Thursday, April 1, 2010

A Friend is Gone

I attended a very sad funeral today. It was particularly sad because most of my departed friend's friends thought he was already gone. He was my dearly beloved veterinarian, Buck Lindquist. Buck was a truly amazing animal man - I think he spoke the language of every animal he ever met. He was also the most intelligent man I ever knew. He was a sort of combination Dr. Doolittle and Albert Einstein. The sad end to his life lasted for ten years. He fell down a long flight of stairs onto a cement floor and had a closed head injury. He was just starting to get over it, and came to help me with a dying horse. He overstressed himself walking out to my pasture, laying on top of the horse to hold her down, and then hiking back to my farmyard. He drove home and had a stroke. He was in a nursing home for the last ten years. Ten years of an extremely bright mind closed up by brain damage and drugs.

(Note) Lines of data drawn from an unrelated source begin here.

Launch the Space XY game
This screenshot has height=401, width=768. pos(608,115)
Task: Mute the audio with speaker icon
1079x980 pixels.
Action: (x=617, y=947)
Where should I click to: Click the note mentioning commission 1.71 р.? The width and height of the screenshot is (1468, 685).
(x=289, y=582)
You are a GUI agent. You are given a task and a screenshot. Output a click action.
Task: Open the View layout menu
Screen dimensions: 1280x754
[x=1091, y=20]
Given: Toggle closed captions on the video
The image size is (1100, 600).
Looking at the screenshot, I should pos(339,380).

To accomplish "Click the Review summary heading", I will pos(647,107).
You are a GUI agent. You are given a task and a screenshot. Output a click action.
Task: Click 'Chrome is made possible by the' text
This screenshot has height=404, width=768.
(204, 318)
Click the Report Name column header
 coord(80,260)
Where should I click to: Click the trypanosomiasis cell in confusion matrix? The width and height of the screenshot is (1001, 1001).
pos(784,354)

One time, Buck saved my favorite horse. He walked into our riding arena, heard a sound no one else heard, ran to the far end of the arena, and found my Morgan stallion, Tara, choking on an apple that was lodged halfway down his throat. Buck massaged his throat and moved that apple up and out! It popped out like a ping-pong ball. Buck was like that, he could just look at a horse and make a completely accurate diagnosis. He treated 45 horses at my farm for about 25 years and I never knew him to be wrong - even when vets at Michigan State gave second opinions, they used all their high tech stuff and just confirmed Buck's seat-of-the-pants diagnosis.

Horses weren't afraid of Buck. Other vets might walk into a barn and every horse would suddenly be on the alert, but not with Buck. Horses, even breeding stallions, were so relaxed around him that he could give them shots or stitch up wounds and they wouldn't even wiggle. I helped him do a surgery one time. He had fingers the size of sausages, yet he removed the tiniest little bone chip from the hock of an Appaloosa race horse. He stitched up that surgical site so years later there was no sign of a scar.

I feel very fortunate to have known Buck and I'm so sorry he never got out of the nursing home.